66. File a UCC Termination Demand

When you took your MCA, the funder filed a UCC-1 financing statement against your business. This is a public lien on your receivables, and it shows up on your credit and in any future lender's due diligence. It's also what allows the funder to intercept payments from your customers and processors at time of default.

Here's what most business owners don't know: if the MCA has been paid off, or if the agreement has been settled, the funder is legally required to file a UCC-3 termination statement within 20 days of your written demand. If they don't, you can sue them under Article 9 of the Uniform Commercial Code and recover statutory damages.

Why does this matter for getting out of debt? Because many business owners who have already settled or paid off an MCA still have active UCC liens sitting on their business. Those liens block you from getting new (better) financing, tank your business credit profile, and give the old funder leverage they shouldn't have anymore. Cleaning this up is part of getting out — not just stopping the bleeding, but removing the scar tissue.

77. Redirect Revenue Into a Protected Structure

This is the most aggressive move on this list, and it requires legal guidance. Some business owners, under attorney advice, will open a new business bank account at a different institution, redirect deposits there, and use the old account (the one the funder is debiting) only for controlled, negotiated payments.
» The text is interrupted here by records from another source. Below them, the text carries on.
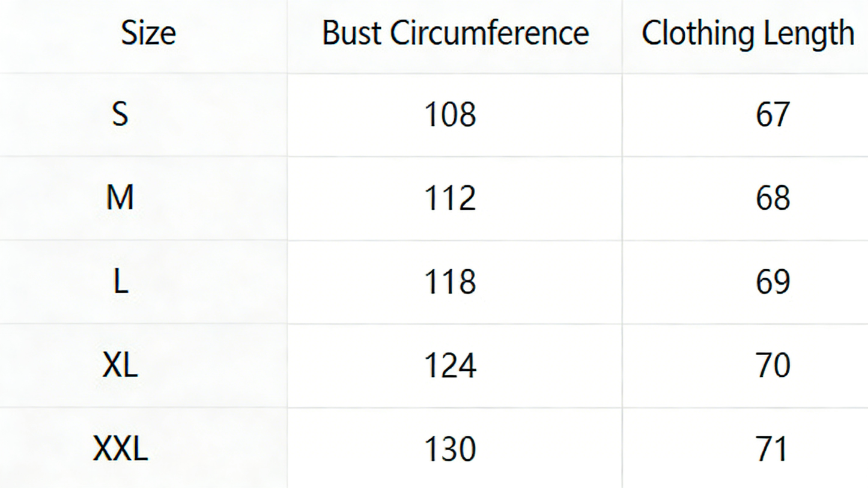Click the word Circumference in header
The height and width of the screenshot is (488, 868).
pyautogui.click(x=490, y=33)
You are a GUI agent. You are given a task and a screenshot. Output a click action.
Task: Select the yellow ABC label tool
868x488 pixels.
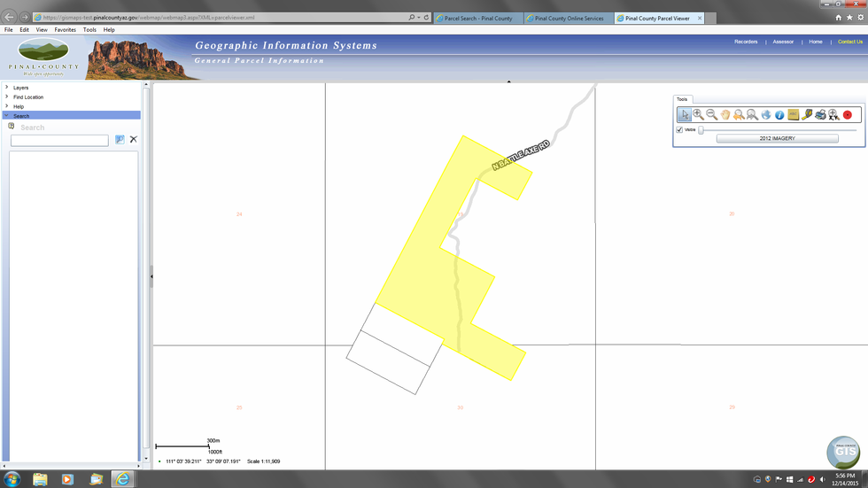click(x=793, y=114)
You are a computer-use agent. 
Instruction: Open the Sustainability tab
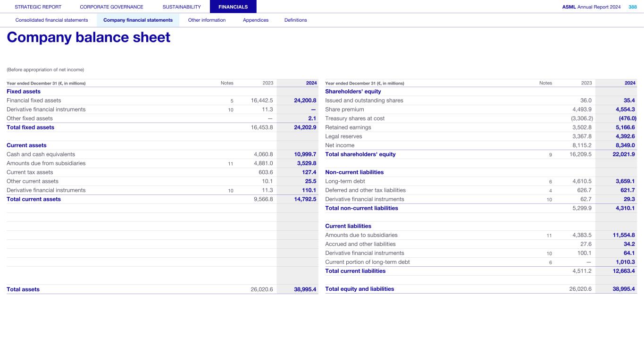181,7
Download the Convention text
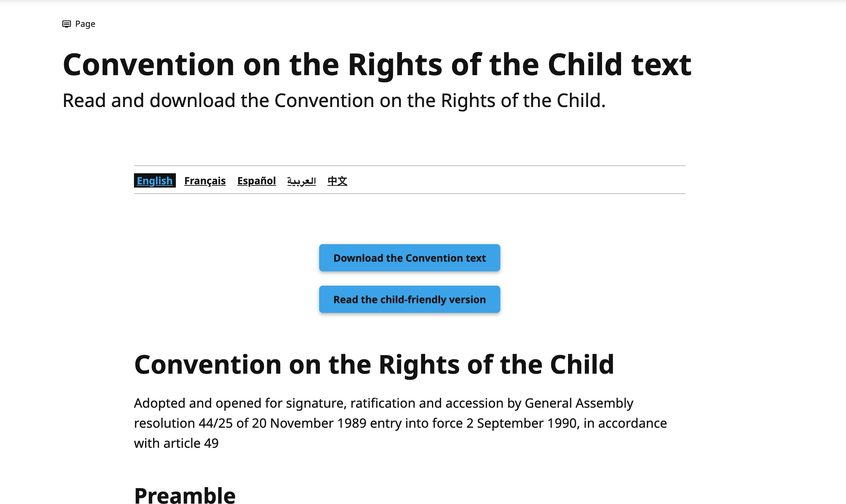 coord(410,258)
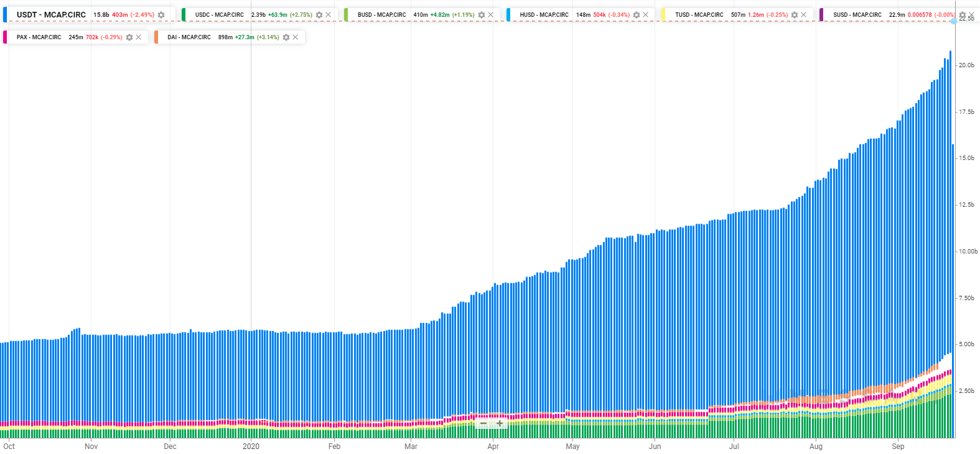The image size is (980, 454).
Task: Click the HUSD settings gear icon
Action: pos(637,15)
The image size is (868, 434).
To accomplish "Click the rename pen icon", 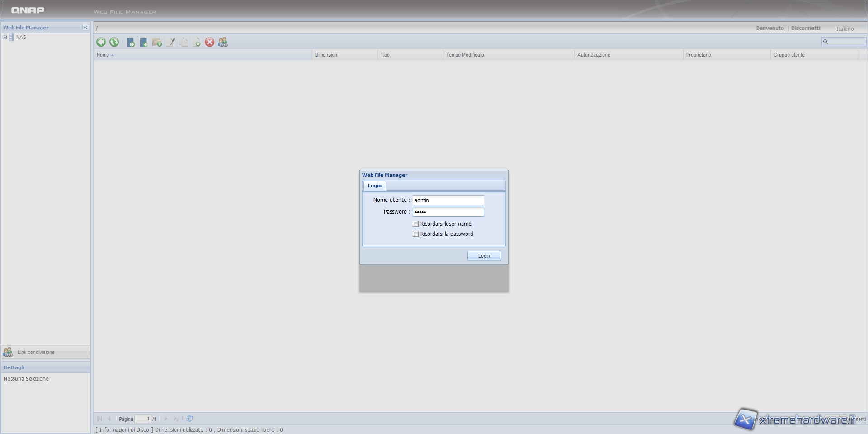I will tap(170, 43).
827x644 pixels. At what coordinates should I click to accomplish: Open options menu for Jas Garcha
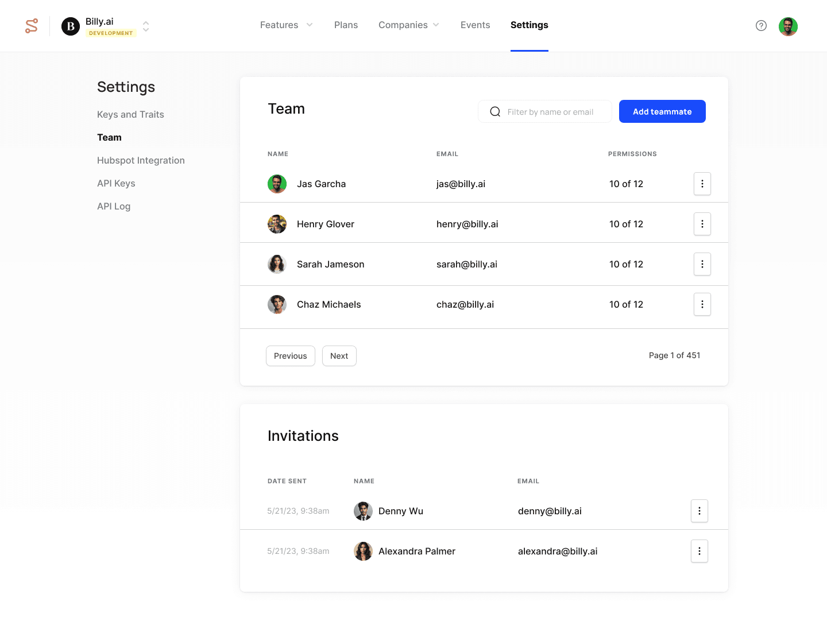(x=702, y=184)
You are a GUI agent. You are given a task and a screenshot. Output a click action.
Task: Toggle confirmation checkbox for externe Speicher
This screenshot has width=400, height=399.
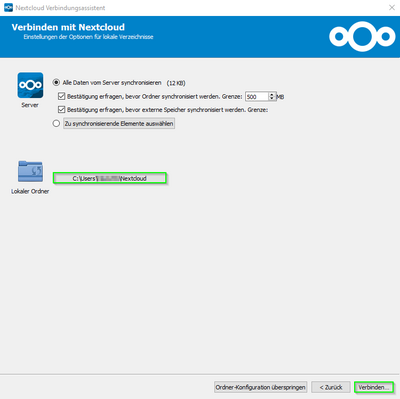61,109
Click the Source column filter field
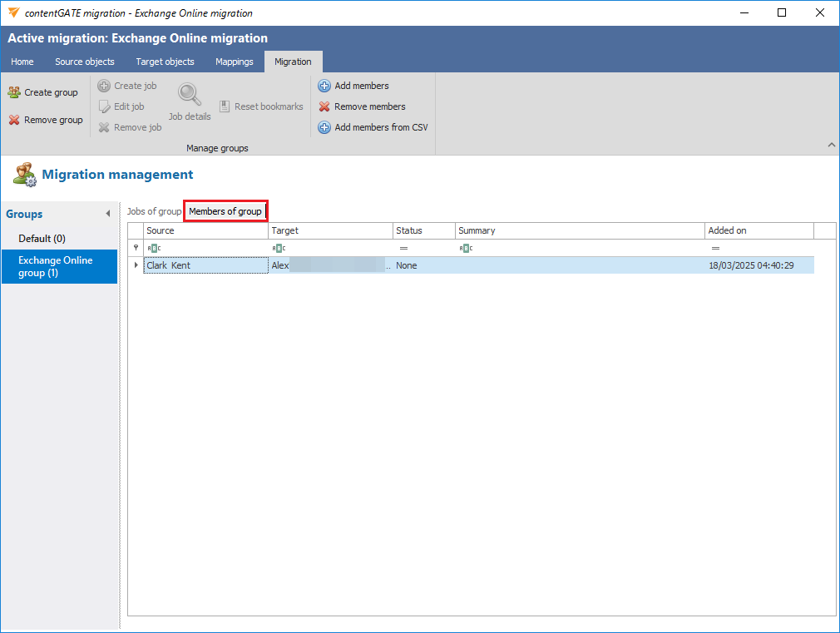Viewport: 840px width, 633px height. tap(208, 248)
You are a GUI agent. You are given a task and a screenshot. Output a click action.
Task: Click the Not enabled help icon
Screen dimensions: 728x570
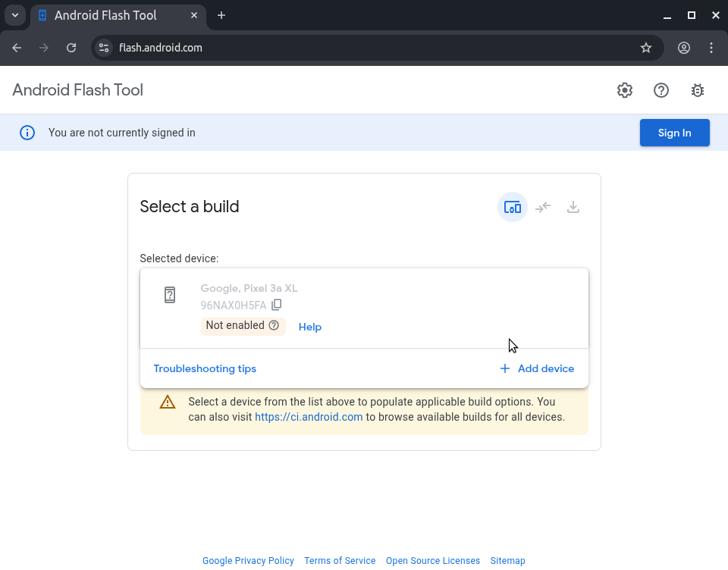point(274,325)
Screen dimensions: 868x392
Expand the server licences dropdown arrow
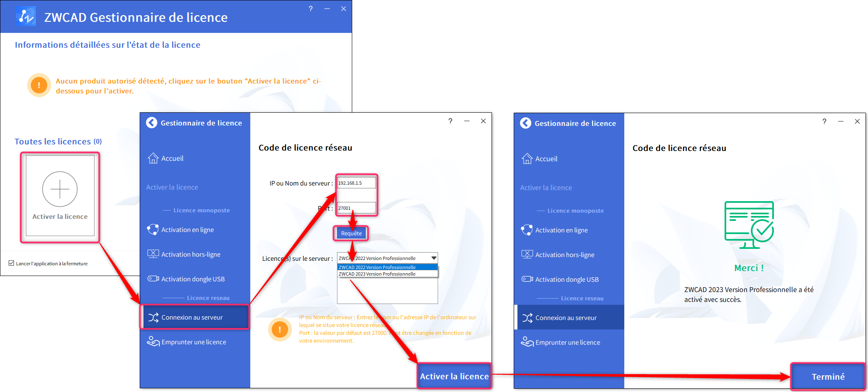click(x=434, y=258)
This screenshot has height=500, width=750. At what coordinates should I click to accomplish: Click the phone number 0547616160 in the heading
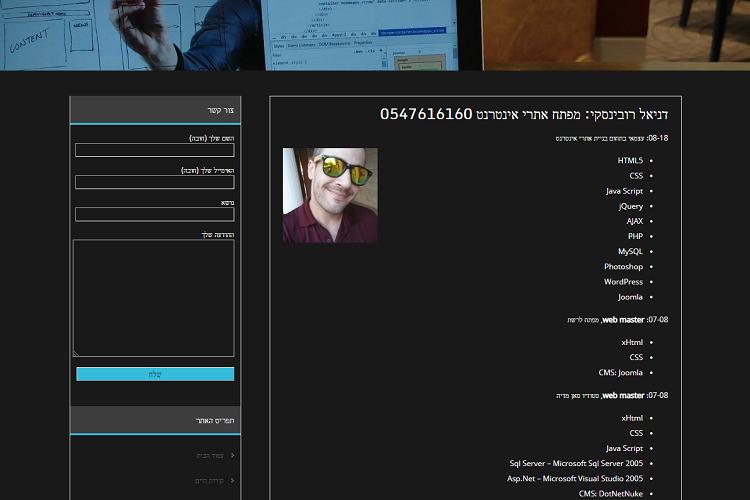click(426, 114)
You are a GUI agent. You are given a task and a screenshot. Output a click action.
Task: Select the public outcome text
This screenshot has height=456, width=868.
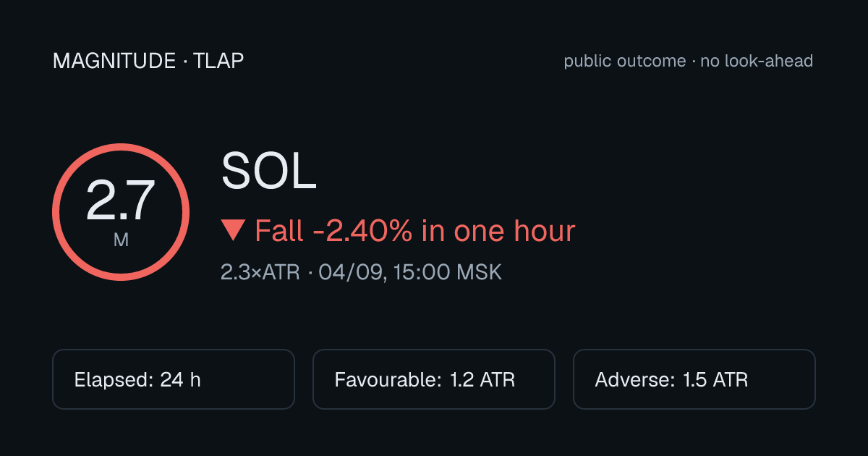[625, 61]
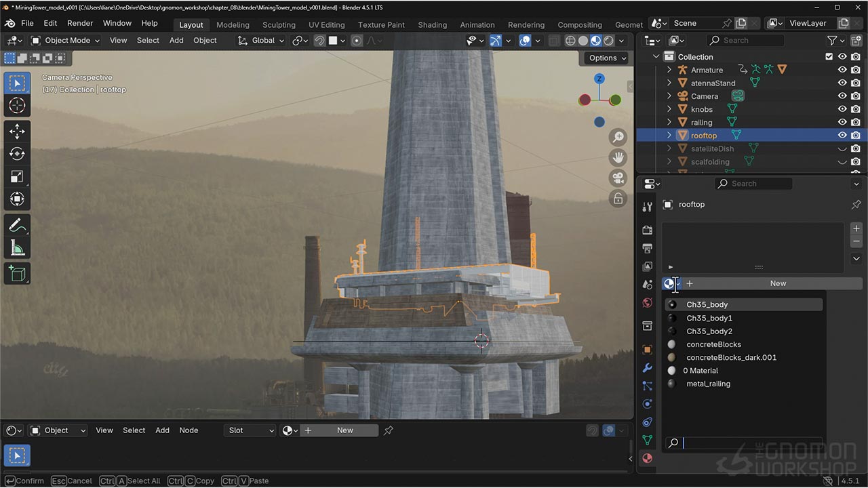868x488 pixels.
Task: Uncheck the Collection exclude checkbox
Action: click(829, 57)
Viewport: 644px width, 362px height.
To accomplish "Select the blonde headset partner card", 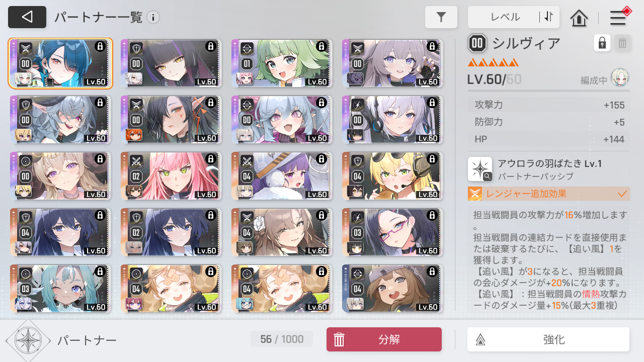I will tap(392, 176).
Be clear on something: doing this without legal counsel is a default trigger. Your MCA agreement almost certainly prohibits changing bank accounts or redirecting revenue without the funder's consent. If you do it on your own, you've just handed them grounds to accelerate the full balance, file a lawsuit, and potentially get a restraining order that freezes your new account too.

But done correctly, under legal supervision, this move protects your operating cash flow while your attorney negotiates a resolution. The funder can't debit an account they don't have access to. That's the leverage — it forces the conversation to the table instead of letting them bleed you dry on autopilot.

The common thread across all seven of these: timing. Every single option gets worse the longer you wait. A restructure that's available today won't be available after three weeks of NSFs. A settlement at 50 cents on the dollar becomes 70 cents when the funder has already filed suit. An attorney who could have sent one letter now has to litigate.

If you're reading this and you're already behind, you're not out of options. But you're closer to running out of them than you were last week.